犬は「びよ」と鳴いていた
日本語は擬音語・擬態語が面白い
山口仲美著
光文社新書
サンプリングだけでなく
日本の古典作品との関わりがあればよかった
日本の古典文学の研究者である山口仲美の著作。このお方、擬音語・擬態語についても研究しているようで、それをまとめ、いろいろとそれに付け加えて何とか一冊の本に仕上げた……というような類の本。
第一部「擬音語・擬態語の不思議」と第二部「動物の声の不思議」に別れていて、前半が書き下ろし、後半の大部分が『月刊言語』の連載の再掲ということらしい。半分を「動物の声」で章立てするというのも内容の薄さを物語っているようだが、実際に内容はかなり薄い。
第一部では、日本語にあるいろいろな擬音語・擬態語が時代と共に変化しているということを、さまざまな文献を調査し、拾ってくるというアプローチを取る。ほとんどはサンプリングだけで終始しているという印象で、そのためにどれもせいぜい雑学やエッセイ程度の内容で、面白味はあまりない。
第二部は、動物の鳴き声の擬音語を集めるという、その意図があまりよく伝わってこない企画である(「エピローグ」によると「もっと身近な動物の声を写す言葉の歴史を明らかにしたいという思い」によるらしい)。全8章構成になっており、(1)から(6)が犬、猫、鼠、牛、馬、狐の鳴き声、(7)と(8)がももんがとツクツクボウシと来る。(1)から(6)では、過去の文献で、こういった動物の鳴き声にどういう擬音語が使われているかをひたすら紹介するというもので、こちらもまったく面白さを感じない。せいぜい動物の鳴き声の雑学といった程度のとりとめのない話である。昔使われていたであろう擬音語を紹介し、その出典を紹介する程度、つまりサンプリングのレベルでとどまっているのが、つまらなさの原因だろう。古典の研究者なんだから、古文との関連で話をしてくれるともうすこし面白くもなるんだろうと思いつつ、このあたりは我慢しながら読んでいたのだった。
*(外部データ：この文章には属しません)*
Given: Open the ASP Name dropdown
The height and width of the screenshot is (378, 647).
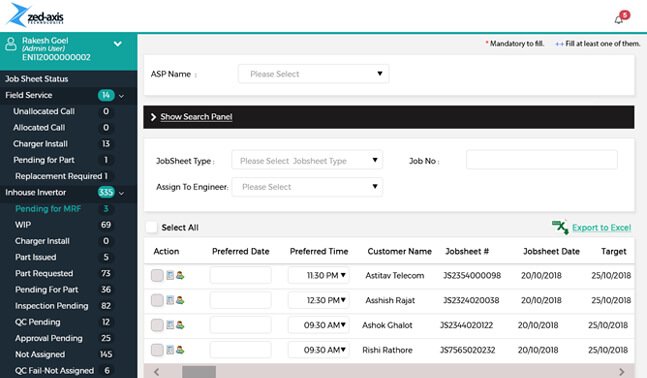Looking at the screenshot, I should pos(313,74).
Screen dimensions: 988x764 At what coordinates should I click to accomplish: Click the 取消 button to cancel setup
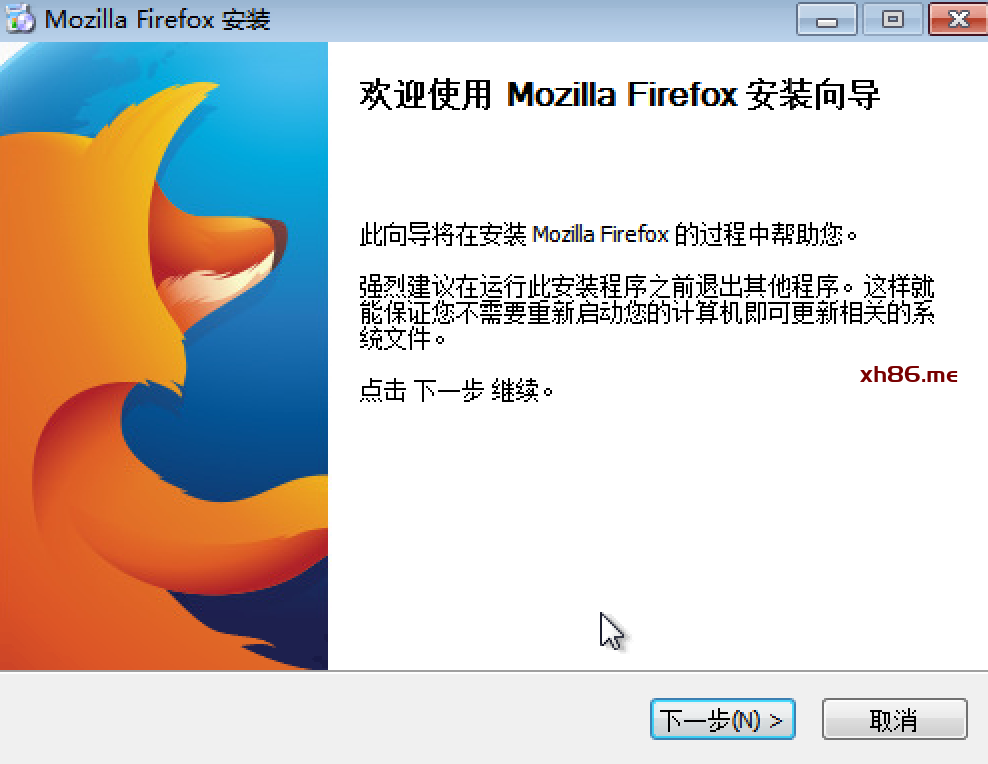pos(894,719)
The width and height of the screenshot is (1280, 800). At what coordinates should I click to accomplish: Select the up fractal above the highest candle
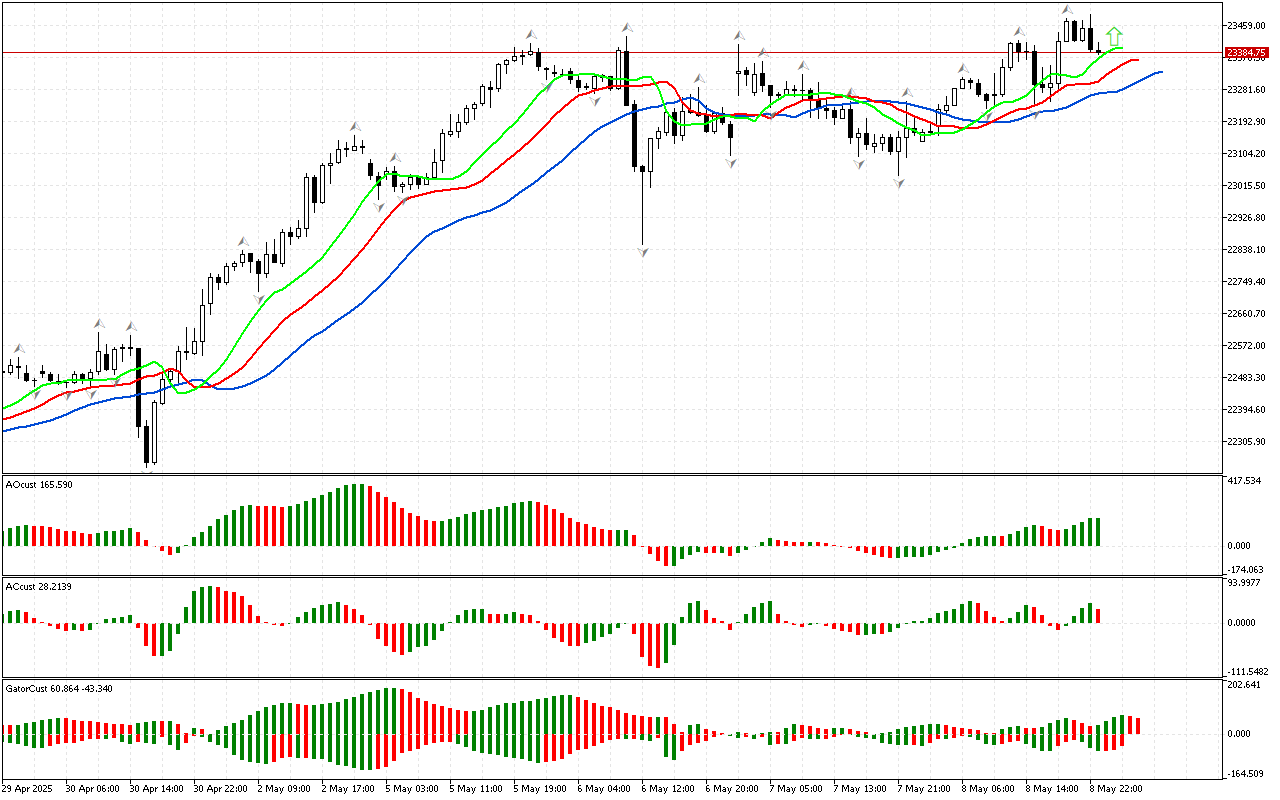coord(1067,10)
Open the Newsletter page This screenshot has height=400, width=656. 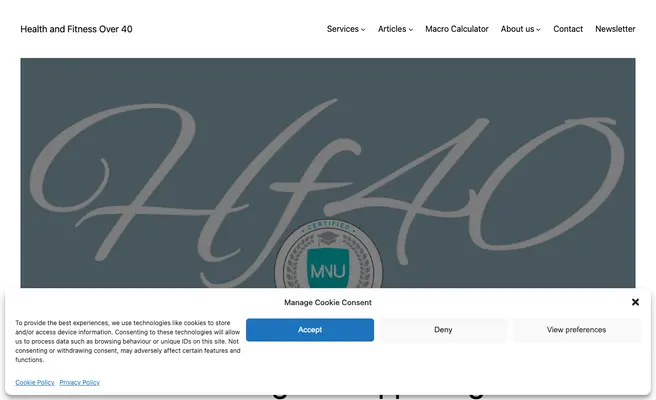point(615,29)
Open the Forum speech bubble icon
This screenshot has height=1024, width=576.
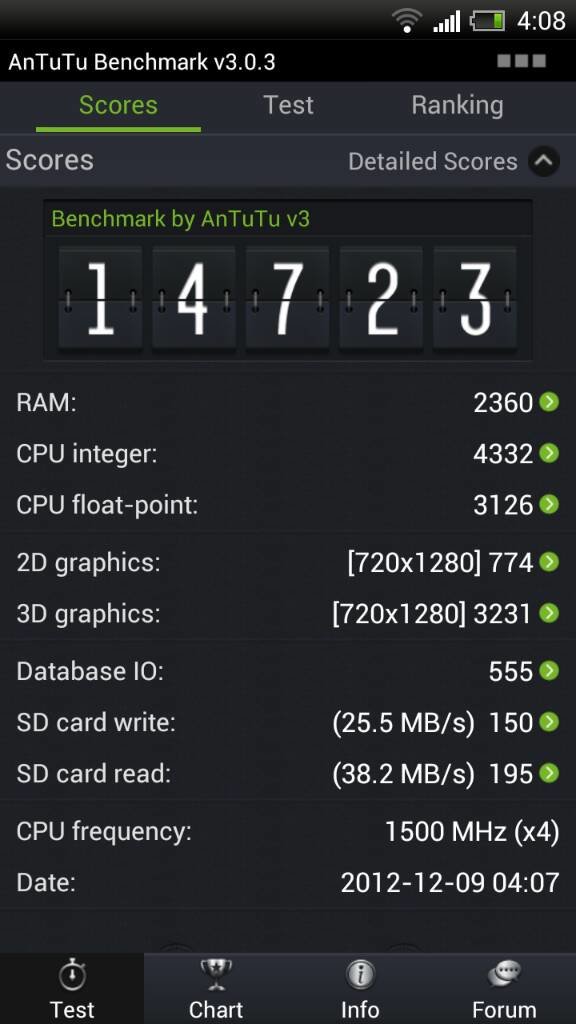pyautogui.click(x=504, y=976)
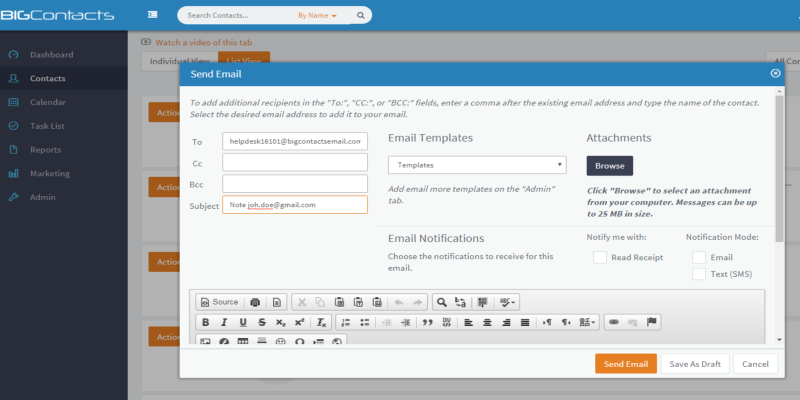Open the email Templates dropdown
This screenshot has height=400, width=800.
point(477,164)
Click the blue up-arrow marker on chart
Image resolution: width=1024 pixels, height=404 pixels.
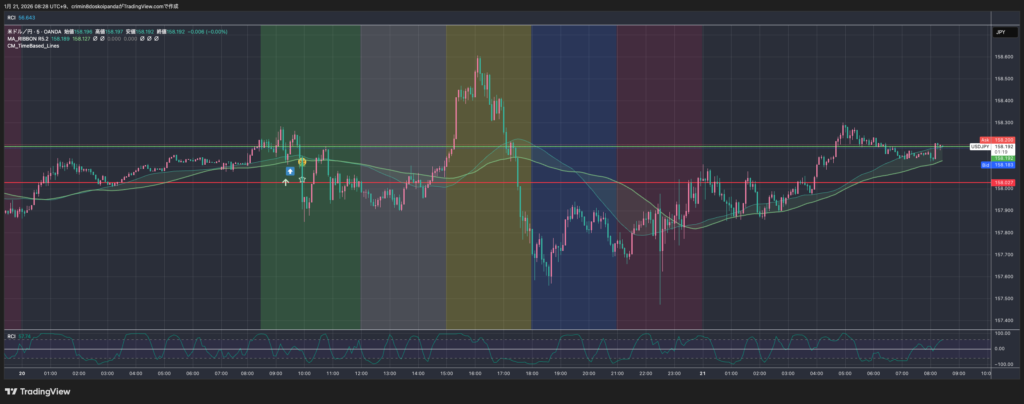pos(289,172)
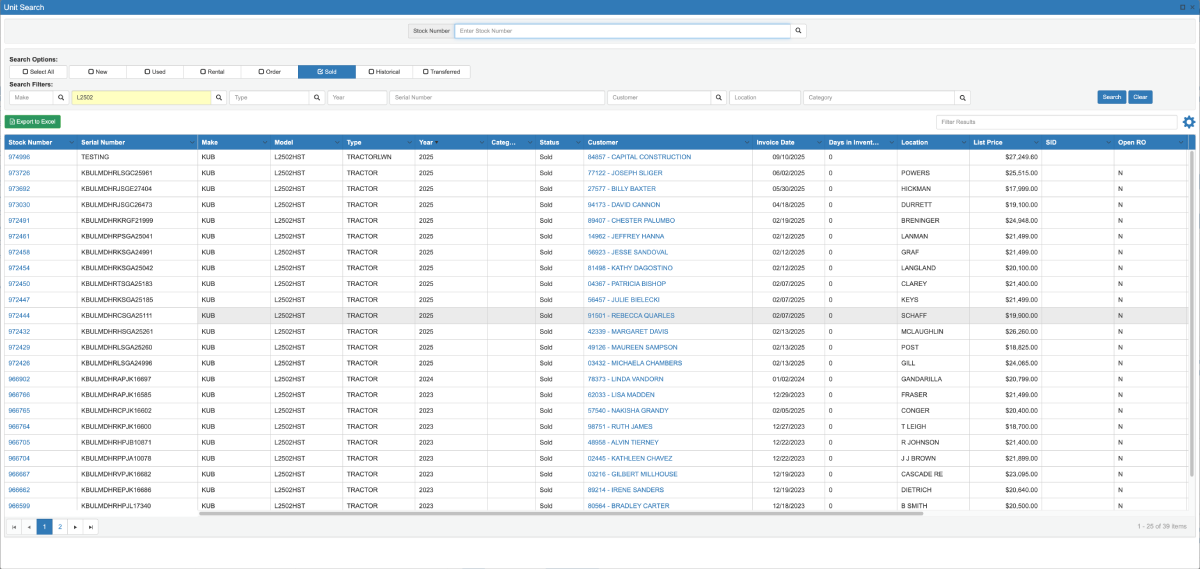Click the Customer filter search icon

[x=718, y=98]
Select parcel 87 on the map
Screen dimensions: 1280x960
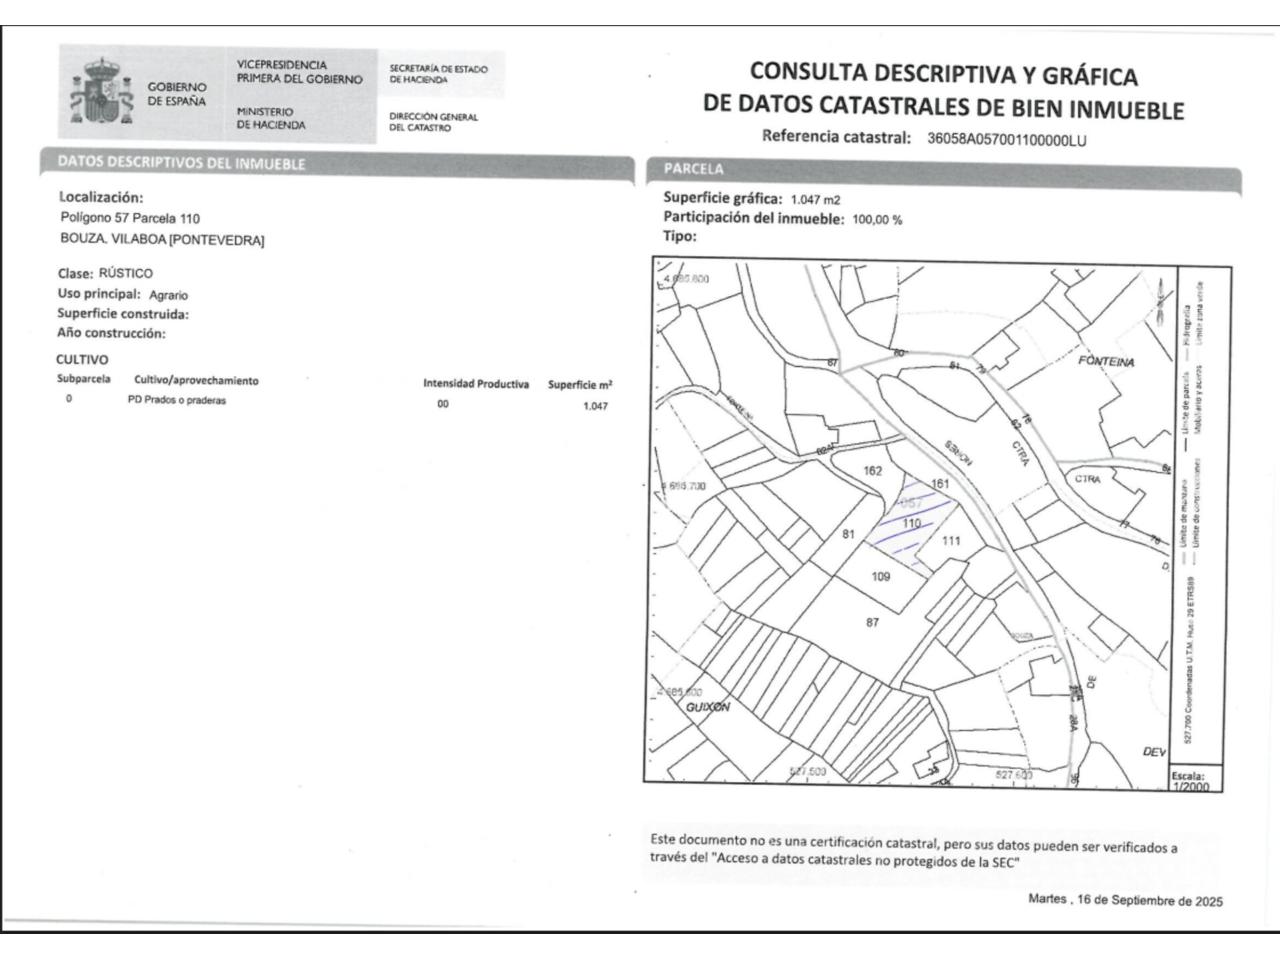click(x=872, y=622)
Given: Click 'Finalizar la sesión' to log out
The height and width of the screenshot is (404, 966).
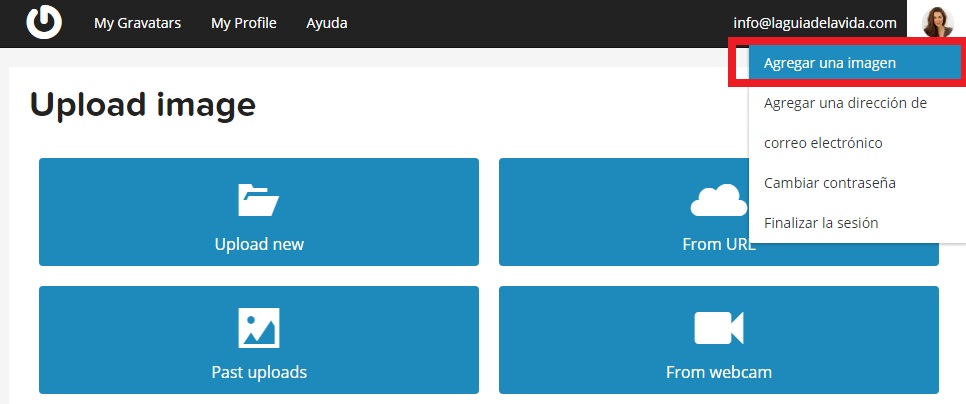Looking at the screenshot, I should [x=820, y=223].
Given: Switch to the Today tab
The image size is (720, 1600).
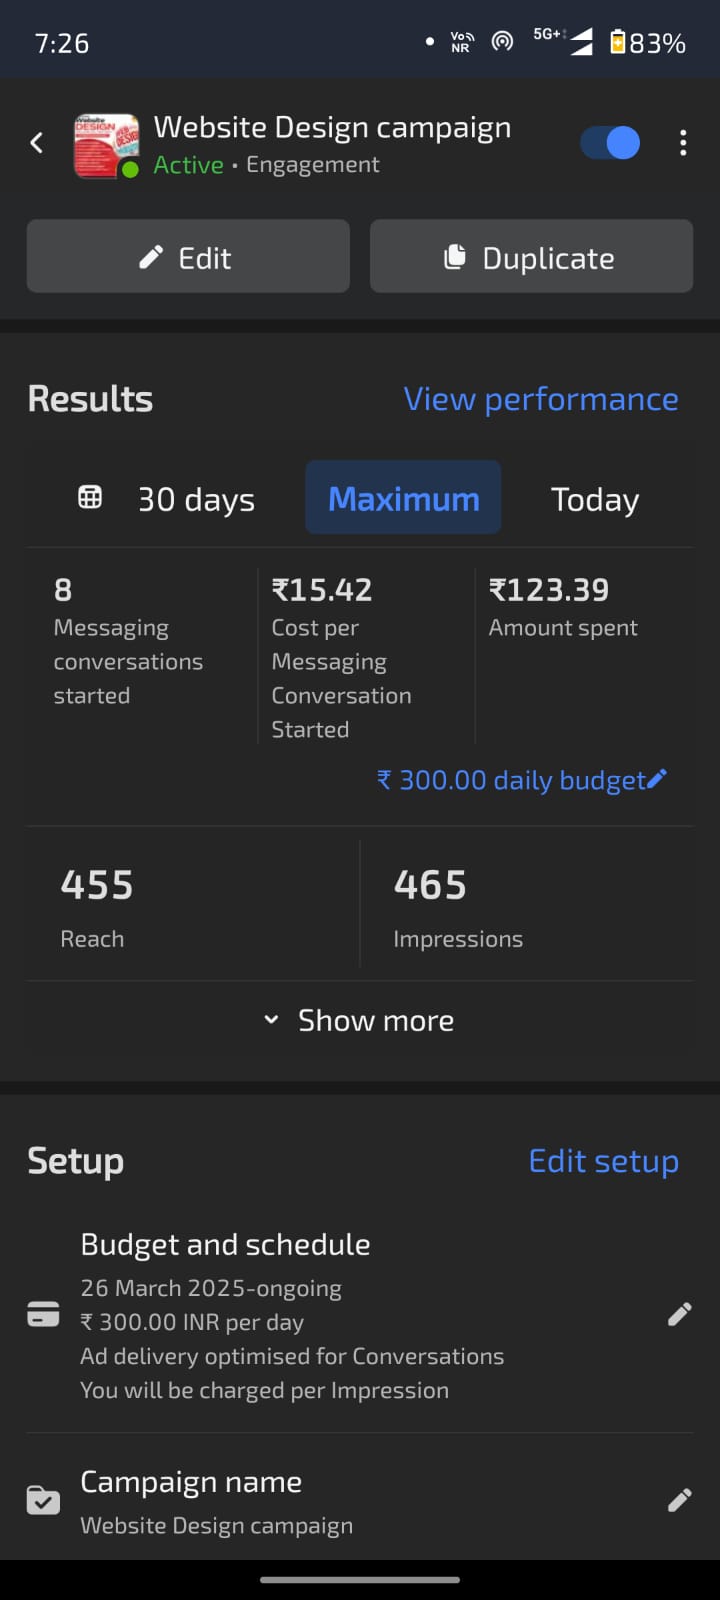Looking at the screenshot, I should (x=595, y=499).
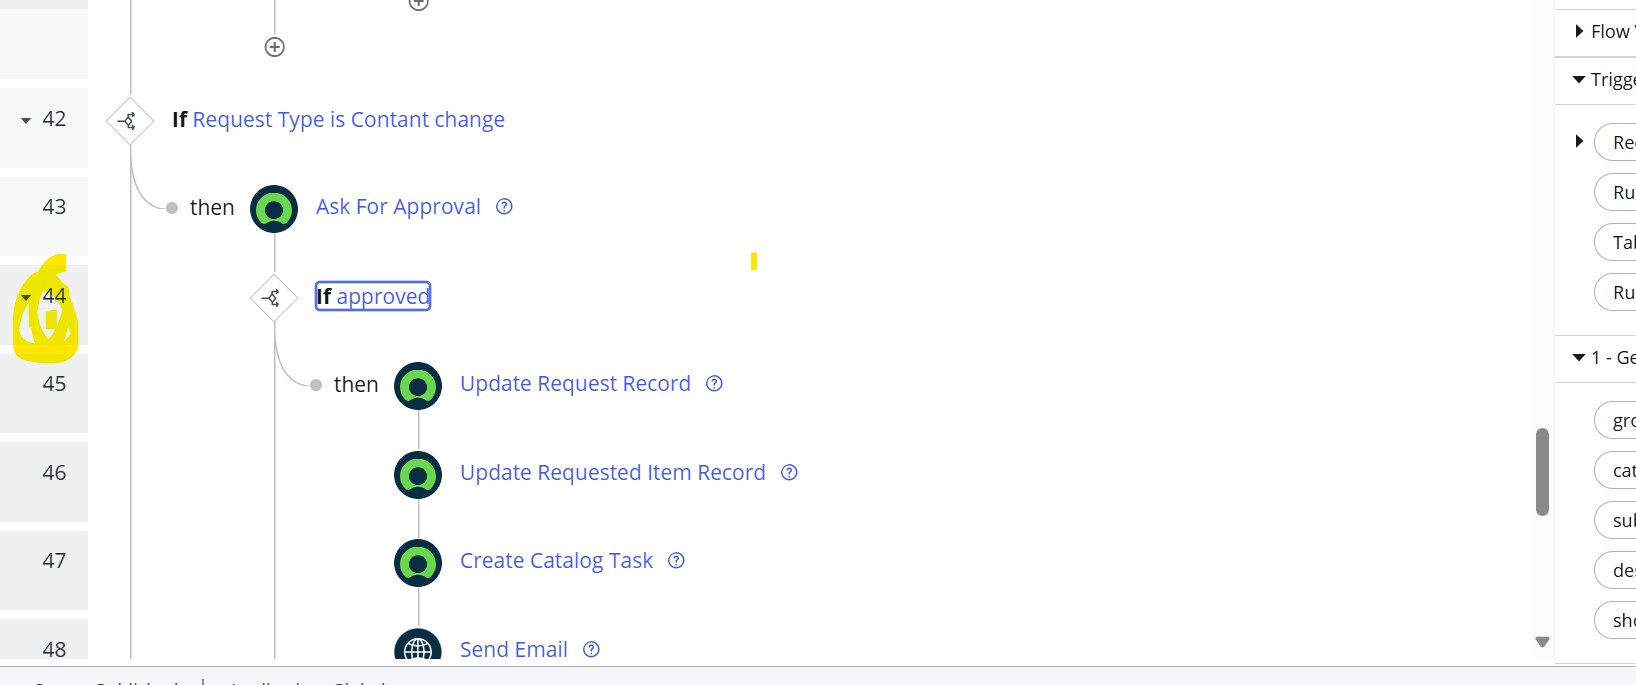
Task: Collapse step 42 using its arrow
Action: (x=26, y=120)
ただ(1)で紹介されていた犬の鳴き声に関する漢詩(椀椀椀椀亦椀椀 亦亦椀椀又椀椀 夜暗何疋頓不分 始終只聞椀椀椀)はユニークで、ほとんど唯一の面白い素材だった。我慢して読んでいれば一つぐらいは見所が見つかるものである(ちなみにこの(1)から(6)が『月刊言語』に連載されたものらしい)。
(7)と(8)のももんがとツクツクボウシの章はもう少しましで、面白い題材がいくらかあった。「ももんが」という名称が化け物を指す言葉だったとか、和歌でツクツクボウシが「うつくし」(蝉の羽の 薄き心と 言ふなれど うつくしやとぞ まづはなかるる〈元良親王〉)や「筑紫良し」(空蝉の つくしよしとは 思はねど 身はもぬけつつ 鳴く鳴くぞゆく〈相良武任が筑紫に逃げ下る途中で詠んだ歌〉)の掛詞で使われている例が紹介されているが、こういった題材はそれなりに味がある。こういう話を全編通していればもう少し良い本になったんではないかと思うが、古典の面白さに通じるような話は他にはほとんどなかった。結果的に、やっつけ仕事みたいな本になってしまっているのが、あまり感心しない。